Supplied text:
▬▬▬▬▬▬

# Slurm GPU Job Analytics MVP

This notebook is an MVP analytics script, originally provided by project lead Benjamin, to help the team get started with GPU job data exploration and visualization on the Unity cluster.

It demonstrates how to load, filter, and visualize job data, focusing on queue times, VRAM usage, and efficiency metrics for GPU workloads.

---

In [None]:
# Import modules and load the dataframe with job information
from gpu_metrics import GPUMetrics
import matplotlib.pyplot as plt
import pandas as pd

import duckdb

%matplotlib inline
import seaborn as sns

sns.set_theme()
sns.set_palette("muted")
# Filter out jobs less than 10 minutes
metrics = GPUMetrics(min_elapsed=600)
df = metrics.df

First we take a look at average and median queue wait times for jobs, based on how much GPU VRam they request.

In [None]:
df["queued_seconds"] = df["Queued"].apply(lambda x: x.total_seconds())
df["total_seconds"] = df["Elapsed"] + df["queued_seconds"]

In [None]:
def plot_queued(stat="Mean"):
    """Plot Queue statistics"""
    gb = df[~df["IsArray"] & (df["GPUs"] == 1)].groupby(["requested_vram"])[
        ["queued_seconds", "Elapsed", "total_seconds", "TimeLimit"]
    ]
    if stat == "Mean":
        gb = gb.mean()
    elif stat == "Median":
        gb = gb.median()

    plotting_df = gb / 3600
    plotting_df["TimeLimit"] *= 60
    plotting_df.rename(columns={"queued_seconds": "Queued", "total_seconds": "Total", "Elapsed": "Ran"}).plot.bar()
    plt.title(stat + " Queue and Run times")

▬▬▬▬▬▬

Stated goal 1:
Duplicate the part of the GPU job analytics notebook that opens with the words containing "# Slurm GPU" and closes with "the Unity cluster.".
Stated goal 2:
Using the GPU job analytics notebook, answer yes or no to each statement, and quote the words that settle it: (a) The notebook was originally provided by a project lead named Benjamin. (b) The notebook centers on CPU usage for its workloads. (c) Jobs shorter than ten minutes are filtered out.
Stated goal 3:
Pick up the GPU job analytics notebook after its final line and write what comes next.

▬▬▬▬▬▬

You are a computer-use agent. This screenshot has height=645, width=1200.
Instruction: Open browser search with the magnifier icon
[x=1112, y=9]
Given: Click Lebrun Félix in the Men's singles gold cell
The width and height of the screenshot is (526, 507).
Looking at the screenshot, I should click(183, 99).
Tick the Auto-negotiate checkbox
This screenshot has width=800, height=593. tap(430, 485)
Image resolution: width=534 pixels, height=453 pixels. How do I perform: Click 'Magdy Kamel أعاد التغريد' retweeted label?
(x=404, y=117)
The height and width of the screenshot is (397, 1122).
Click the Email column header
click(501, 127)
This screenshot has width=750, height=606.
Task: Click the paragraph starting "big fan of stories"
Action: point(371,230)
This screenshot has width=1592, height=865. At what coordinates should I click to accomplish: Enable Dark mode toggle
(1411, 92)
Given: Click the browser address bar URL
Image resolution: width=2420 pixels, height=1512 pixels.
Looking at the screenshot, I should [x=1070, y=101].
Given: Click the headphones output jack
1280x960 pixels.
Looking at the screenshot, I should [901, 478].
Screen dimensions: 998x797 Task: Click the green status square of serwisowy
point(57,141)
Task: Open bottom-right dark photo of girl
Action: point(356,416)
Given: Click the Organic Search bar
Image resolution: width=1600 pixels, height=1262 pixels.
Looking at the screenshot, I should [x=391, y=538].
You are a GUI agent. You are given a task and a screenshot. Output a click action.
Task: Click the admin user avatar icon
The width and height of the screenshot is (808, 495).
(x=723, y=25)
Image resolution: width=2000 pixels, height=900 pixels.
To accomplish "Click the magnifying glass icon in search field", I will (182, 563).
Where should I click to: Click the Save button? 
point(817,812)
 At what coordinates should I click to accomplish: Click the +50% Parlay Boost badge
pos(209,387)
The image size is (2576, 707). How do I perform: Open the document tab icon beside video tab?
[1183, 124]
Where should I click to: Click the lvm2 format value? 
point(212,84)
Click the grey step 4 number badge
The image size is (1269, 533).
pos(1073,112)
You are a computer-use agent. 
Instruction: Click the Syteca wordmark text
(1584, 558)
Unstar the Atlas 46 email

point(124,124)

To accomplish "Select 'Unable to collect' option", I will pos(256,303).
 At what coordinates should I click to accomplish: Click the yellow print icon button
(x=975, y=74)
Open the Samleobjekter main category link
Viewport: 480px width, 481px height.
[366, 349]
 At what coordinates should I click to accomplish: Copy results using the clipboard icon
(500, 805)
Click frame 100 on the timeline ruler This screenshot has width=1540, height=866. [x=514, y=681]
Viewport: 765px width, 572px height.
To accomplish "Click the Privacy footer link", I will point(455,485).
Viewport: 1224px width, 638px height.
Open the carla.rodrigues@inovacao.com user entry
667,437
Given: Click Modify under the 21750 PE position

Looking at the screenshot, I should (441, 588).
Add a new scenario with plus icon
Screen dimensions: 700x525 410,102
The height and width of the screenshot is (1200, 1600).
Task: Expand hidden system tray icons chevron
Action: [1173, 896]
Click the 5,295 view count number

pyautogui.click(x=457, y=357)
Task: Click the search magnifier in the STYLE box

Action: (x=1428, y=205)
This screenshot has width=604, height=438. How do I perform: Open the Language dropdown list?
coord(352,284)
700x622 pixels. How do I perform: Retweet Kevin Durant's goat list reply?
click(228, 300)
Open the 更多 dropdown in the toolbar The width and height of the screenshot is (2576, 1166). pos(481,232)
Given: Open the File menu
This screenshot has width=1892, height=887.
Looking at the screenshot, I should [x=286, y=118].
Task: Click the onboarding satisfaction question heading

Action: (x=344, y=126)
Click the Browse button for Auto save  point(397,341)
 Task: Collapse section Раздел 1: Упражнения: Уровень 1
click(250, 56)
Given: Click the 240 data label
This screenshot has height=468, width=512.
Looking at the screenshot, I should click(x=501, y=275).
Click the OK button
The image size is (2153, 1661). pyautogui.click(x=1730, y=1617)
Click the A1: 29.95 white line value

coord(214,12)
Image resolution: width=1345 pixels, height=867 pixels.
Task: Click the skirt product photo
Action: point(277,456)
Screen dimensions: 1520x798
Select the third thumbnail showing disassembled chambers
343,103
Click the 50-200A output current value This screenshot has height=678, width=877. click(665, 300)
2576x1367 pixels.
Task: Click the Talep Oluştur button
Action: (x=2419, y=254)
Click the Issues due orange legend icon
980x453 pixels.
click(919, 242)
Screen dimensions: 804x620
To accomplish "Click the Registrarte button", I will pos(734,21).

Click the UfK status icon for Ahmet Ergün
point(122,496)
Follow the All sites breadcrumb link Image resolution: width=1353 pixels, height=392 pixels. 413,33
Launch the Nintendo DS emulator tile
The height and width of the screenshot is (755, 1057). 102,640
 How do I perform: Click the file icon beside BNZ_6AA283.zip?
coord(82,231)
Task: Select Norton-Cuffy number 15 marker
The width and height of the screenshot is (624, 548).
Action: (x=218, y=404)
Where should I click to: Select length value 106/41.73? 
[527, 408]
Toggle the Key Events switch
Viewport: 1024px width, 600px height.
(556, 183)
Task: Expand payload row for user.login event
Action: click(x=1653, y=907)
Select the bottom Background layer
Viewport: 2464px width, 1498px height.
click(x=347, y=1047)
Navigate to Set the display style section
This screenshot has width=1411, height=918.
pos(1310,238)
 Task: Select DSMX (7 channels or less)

▬▬▬▬▬▬

Expected answer 1:
# Slurm GPU Job Analytics MVP

This notebook is an MVP analytics script, originally provided by project lead Benjamin, to help the team get started with GPU job data exploration and visualization on the Unity cluster.

Expected answer 2:
(a) Yes: "originally provided by project lead Benjamin"
(b) No: "focusing on queue times, VRAM usage, and efficiency metrics for GPU workloads"
(c) Yes: "Filter out jobs less than 10 minutes"

Expected answer 3:
    plt.xlabel("Requested VRAM")
    plt.ylabel("Hours")
    plt.show()


plot_queued()

In [None]:
def do_relplot():
    """Plot relationship between timelimit and queue time"""
    mask = ~df["IsArray"] & (df["GPUs"] == 1) & (df["Partition"] == "gpu")
    plotting_df = pd.DataFrame(
        {
            "Queued Hours": df["queued_seconds"][mask] / 3600,
            "Requested Hours": df["TimeLimit"][mask] / 60,
            "Requested VRAM (G)": df["requested_vram"][mask],
        }
    ).clip(0, 100)
    sns.relplot(data=plotting_df, x="Requested Hours", y="Queued Hours", hue="Requested VRAM (G)")
    # plt.plot("Queued vs Requested Hours on Unity")
    # plt.show()


do_relplot()

In [None]:
plot_queued(stat="Median")

Next we examine VRAM usage levels for all jobs, jobs with no specific VRAM request, and for jobs that request the largest GPU possible (80G) of VRAM.

In [None]:
from gpu_metrics import vram_cutoffs, vram_labels


def efficiency_plot(constrs=None, title="Used GPU VRAM by GPU Compute Hours"):
    if constrs is None:
        constrs = []
    if len(constrs):
        where = "where " + (" and ".join(constrs))
    else:
        where = ""

    where = "where  + "(" and ".join(constrs)) if constrs else ""
    filtered_df = duckdb.query(
        "select GPUs, GPUMemUsage, Elapsed, requested_vram, IsArray, Elapsed*GPUs/3600 as gpu_hours  from df " + where
    ).df()
    filtered_df["used_vram"] = pd.cut(filtered_df["GPUMemUsage"] / 2**30, labels=vram_labels, bins=vram_cutoffs)
    # filtered_df.groupby(["requested_vram", "IsArray"])["gpu_hours"].sum()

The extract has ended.